When Steve Anderson and his then business partner, Walter Hailey, first started their consulting company, dentistry wasn’t part of it. They focused on a variety of other professionals, including attorneys, CPAs and bankers—basically anyone who had direct contact with customers. It didn’t take long for dentists to find them, though, and to see how their approach could help them grow their practices. That’s how Dental Boot Kamp and eventually the Crown Council was born.
The first dentist who attended one of their business courses did so based on a patient’s recommendation. He was so impressed he started telling colleagues they should attend as well. Dentists began to learn about the course via word of mouth, and Anderson was invited to present at various dental conferences, giving them even more exposure in the industry.

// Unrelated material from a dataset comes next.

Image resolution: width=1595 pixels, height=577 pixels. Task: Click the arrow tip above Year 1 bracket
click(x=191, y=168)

“We started getting more dentists so we created a separate program called Dental Boot Kamp. We ran that program for 15 years together all over the country,” Anderson said, noting Hailey passed away in 2003. “What really attracted dentists to us was our focus on engaging patients in meaningful conversations about comprehensive care, not just one tooth dentistry or what their insurance will cover. We had a formula that we used in other industries that fit very well in dentistry.”
The program was eventually rebranded to become Total Patient Service Institute. While dentists love the institute, many of them told Anderson they wanted more, and for him to create a place they could network and exchange ideas with like-minded dentists. That’s what lead to the Crown Council, which formed in 1995.

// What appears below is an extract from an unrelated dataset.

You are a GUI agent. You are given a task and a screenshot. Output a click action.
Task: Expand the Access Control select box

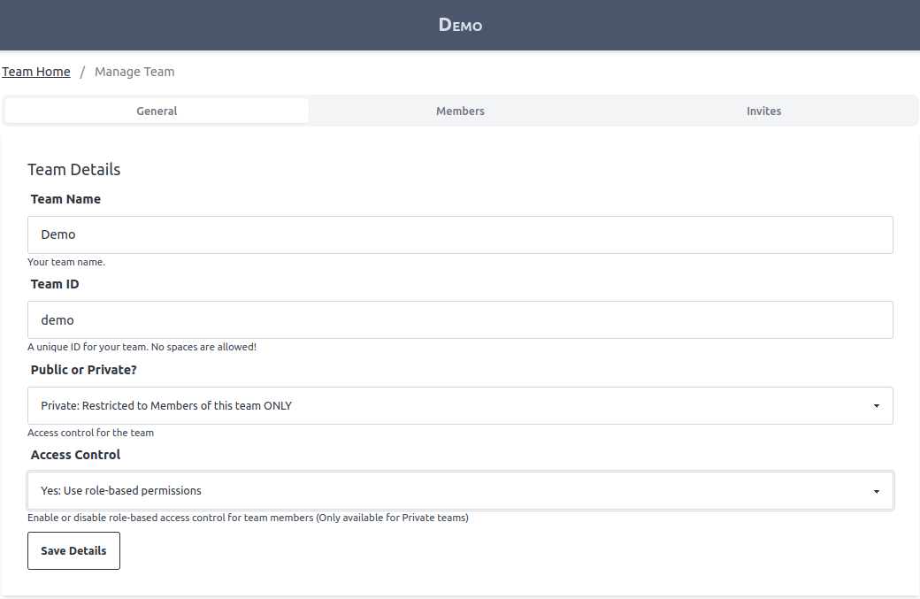click(442, 490)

The Crown Council’s mission is simple: to help dentists create a culture of success. The group offers a variety of resources to make that happen, including conferences, video training for team members and webinars.
“We refer to Total Patient Service Institute as the restorative part of what we do. We work with practices to implement a system that will help them have a more patient friendly environment and better case acceptance,” Anderson said. “Then Crown Council is like the hygiene department and is where practices go to maintain a healthy culture of success. That’s what patients buy. The dentist and the culture that’s in the practice and the personal relationships they have with the dentist and the team.”
The Crown Council offers a positive environment and an outlet for dentists to share the best of what they do. When members get together, whether online or face-to-face, they focus on what’s working in their practice and what’s successful. There’s no complaining or negativity. They build on each other’s successes and share their best ideas to help everyone flourish.